More on healthcare issues

So I wrote about the incredible burden of complex bureaucracies on the US healthcare system here, well, here's a really cool piece from Slate about same-day appointments at family doctor practices, something called an 'open access' model. There are huge difficulties in setting up such a system, not the least of which is the process of actually switching over from your appointment system. Another big issue:
Doctors also have to make sure their practices don't take on more patients than they can handle. The total number of patients in a practice, called the panel size, is crucial because it determines the demand for service on a typical day. Obviously, the larger the panel, the higher the number of expected daily appointments, and if demand outstrips supply, waits are inevitable. Yet many doctors have no idea whether their panel size is too large. They track only the patients they see, not the patients who wanted an appointment but didn't get one. That's a formula for underestimating actual demand for service.
Sound like we need more business and economics in medical schools.?..come on people!! Every time I mention this to someone in healthcare, or med school, they tend to enthusiastically agree. Anyway, luckily (or not) some academics are on the case!
Taking into account the total number of appointment requests is the first step to open access, but it doesn't do the trick on its own. It seems like common sense to balance the number of daily appointment slots with the average daily number of appointment requests. But a mathematical model built by operations researchers at Columbia University shows this intuition to be wrong.

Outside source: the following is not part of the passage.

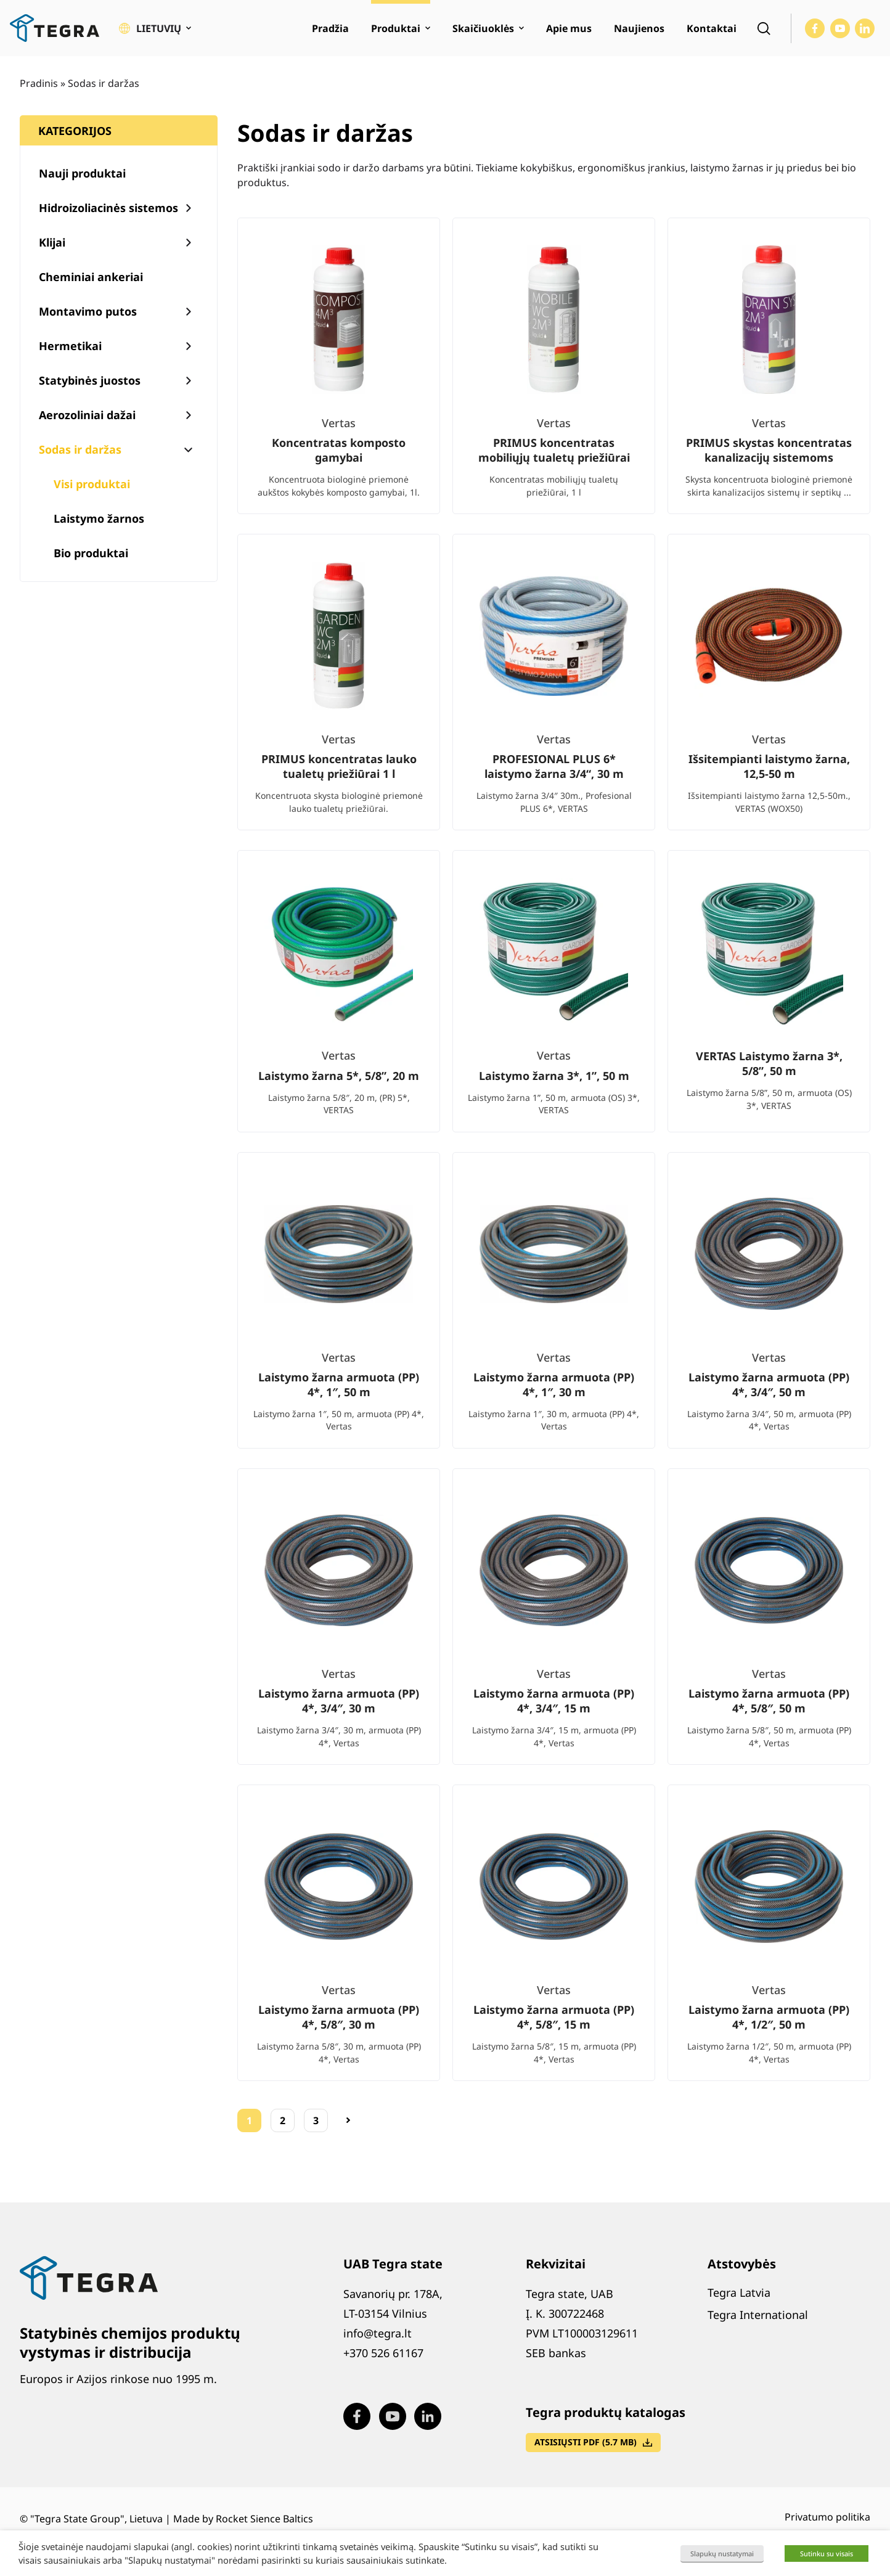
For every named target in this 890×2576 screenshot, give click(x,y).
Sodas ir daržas (80, 449)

Interesting. So I checked out the article, it's published online because they want to make the results as freely available as possible. In fact, they even have a spreadsheet where docs can enter variables about their practice size to get assistance on operating an open access practice. They summarize the above situation in a different way, and I think a little better:
A fundamental feature of patient demand for primary care
is its random nature: the actual number of patients
requesting care on any particular day will vary around the
average daily value, sometimes substantially. It is this
inherent randomness that makes it difficult to determine
the answers to questions such as: “How large a panel size
can be served by a given physician practice?” If not for this
variability in demand, the answer would be obvious—the
panel size would be the one that made the daily demand
for care equal to the daily number of physician appointment
slots available. However, with this variability, making supply and demand equal on average would create chronic backlogs for care and waits for appointments that would likely get longer and longer.
Really, really interesting. I'm looking for a doctor, I need to find me an open access doc, that would be awesome.